Location
- Middleton Road Oldham, Greater Manchester, OL9 6DE England 53°32′32″N 2°07′17″W﻿ / ﻿53.5423°N 2.1214°W

Information
- Type: University technical college
- Established: 2014
- Closed: 2017
- Department for Education URN: 140542 Tables
- Age: 14 to 19
- Website: http://www.thegm.co.uk/

= Greater Manchester University Technical College =

The Greater Manchester University Technical College, branded as "The GM", was a University Technical College in Oldham, Greater Manchester, United Kingdom. The college specialised in sustainable and civil engineering and opened in September 2014. Owing to low pupil numbers and poor pupil attainment, the college closed less than three years later at the end of the 2016–17 academic year.

==History==
The GM was sponsored by the University of Bolton and by Michael Dwan, a director of Bright Tribe Trust. A new building was constructed on Middleton Road next to Oldham College at a cost of £9m, and it cost a further £5m to run. The college opened in September 2014. Its first principal and chief executive officer was Chris Hill, formerly an education officer at Oldham Council.

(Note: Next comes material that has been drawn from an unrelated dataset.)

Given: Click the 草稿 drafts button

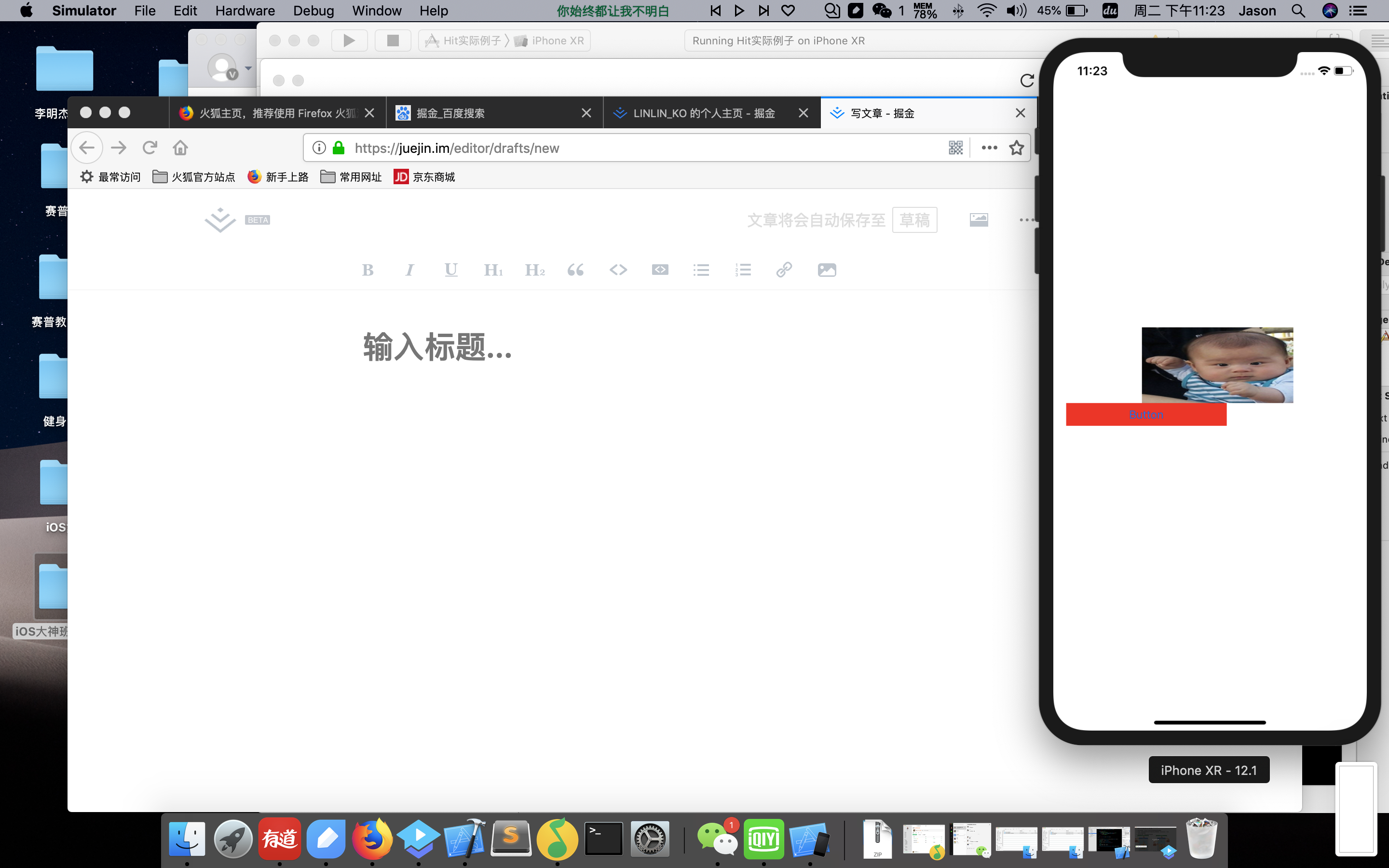Looking at the screenshot, I should coord(914,220).
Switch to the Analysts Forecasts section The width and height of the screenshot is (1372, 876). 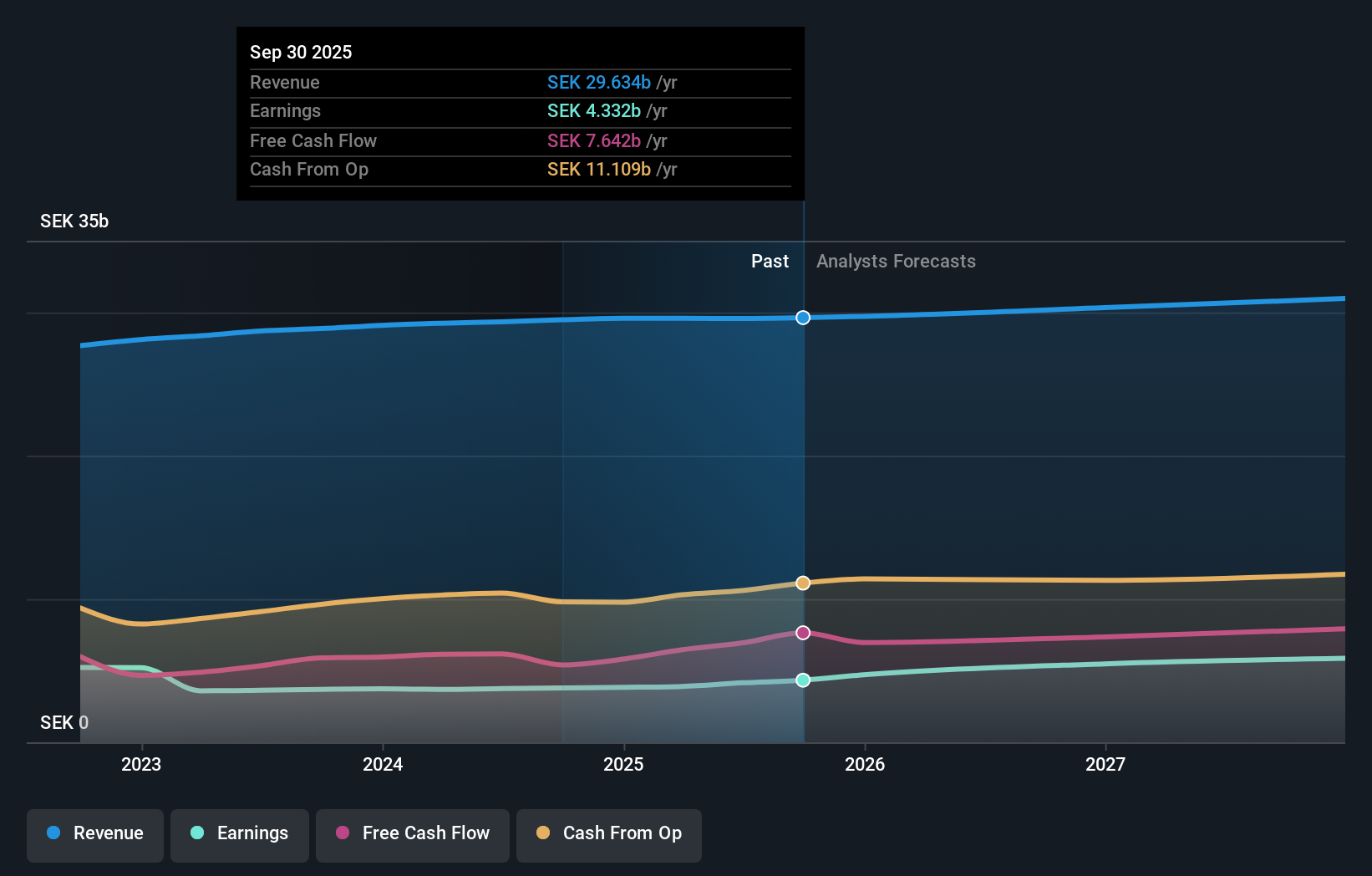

It closed less than three years later in July 2017 having failed to attract students, and failing to get a significant number of students a pass grade in GCSE Maths and English; in the summer of 2016 there were none.

== Future of the site==
The site was later used by Oasis Academy Oldham to educate Year 7 pupils who do not have a secured school place. It was reported that up to £150,000 would first be spent to make the building safe and structurally sound. The building, which was maintained by Blue Support Services, another of Dwan's companies, had missing fire doors and malfunctioning lifts, among other structural issues.

Dwan had applied in 2016, before the UTC closed, to open a government-funded free school next to the building. The application was declined by the Department for Education.